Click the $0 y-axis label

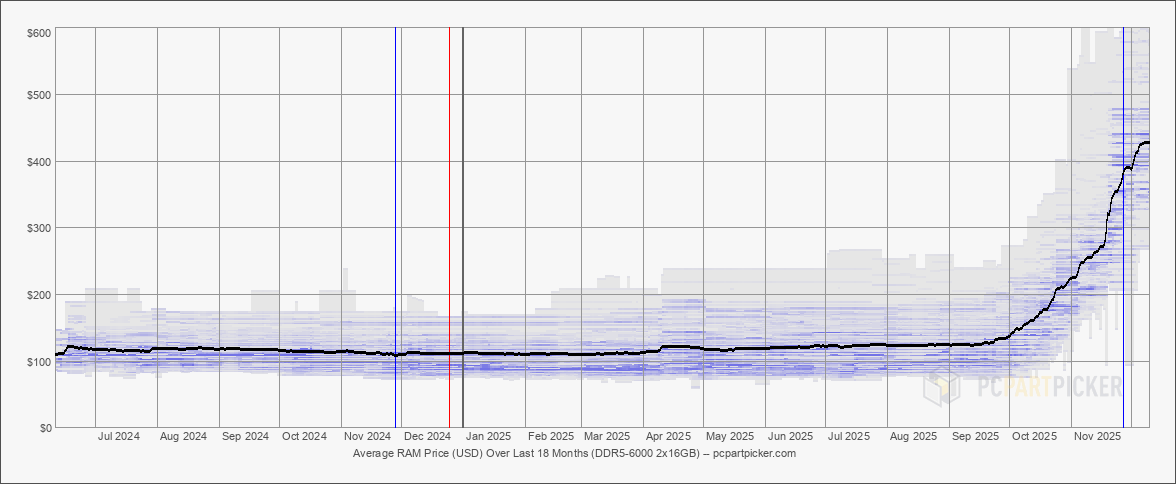click(44, 428)
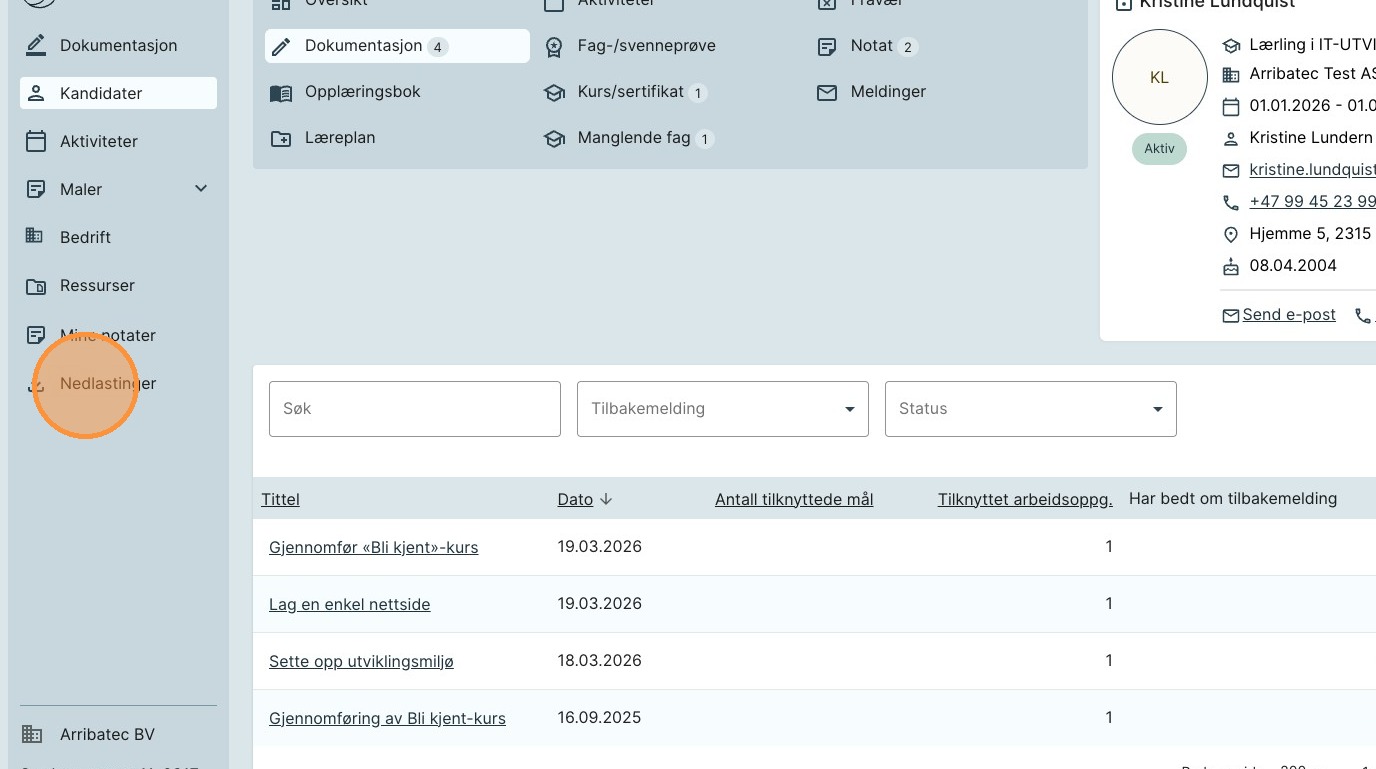Open the Status filter dropdown
Screen dimensions: 1376x769
click(x=1030, y=409)
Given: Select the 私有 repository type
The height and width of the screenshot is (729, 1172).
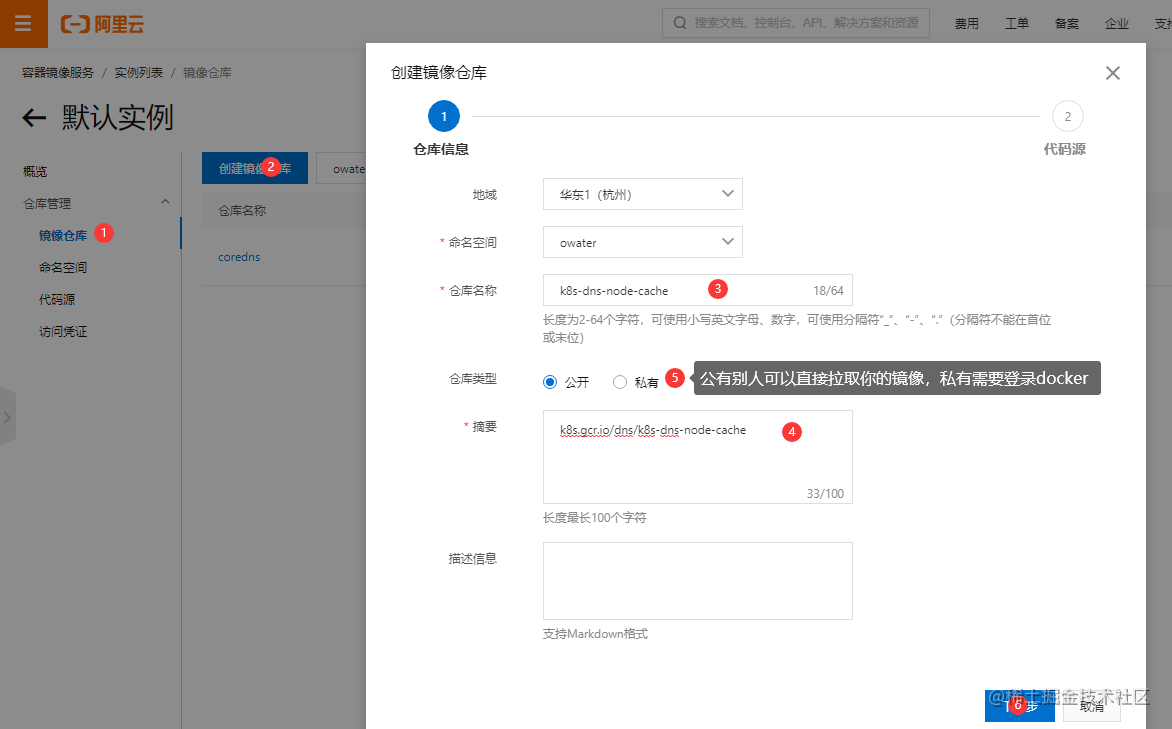Looking at the screenshot, I should click(620, 382).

◇ ◇ ◇

Write out the material above precisely, leaving each picture behind.

• SOLVED EXERCISE:
Click the $0 y-axis label

click(44, 428)
Open the Status filter dropdown
Screen dimensions: 1376x769
click(x=1030, y=409)
Given: Select the 私有 repository type
The height and width of the screenshot is (729, 1172).
Looking at the screenshot, I should click(620, 382).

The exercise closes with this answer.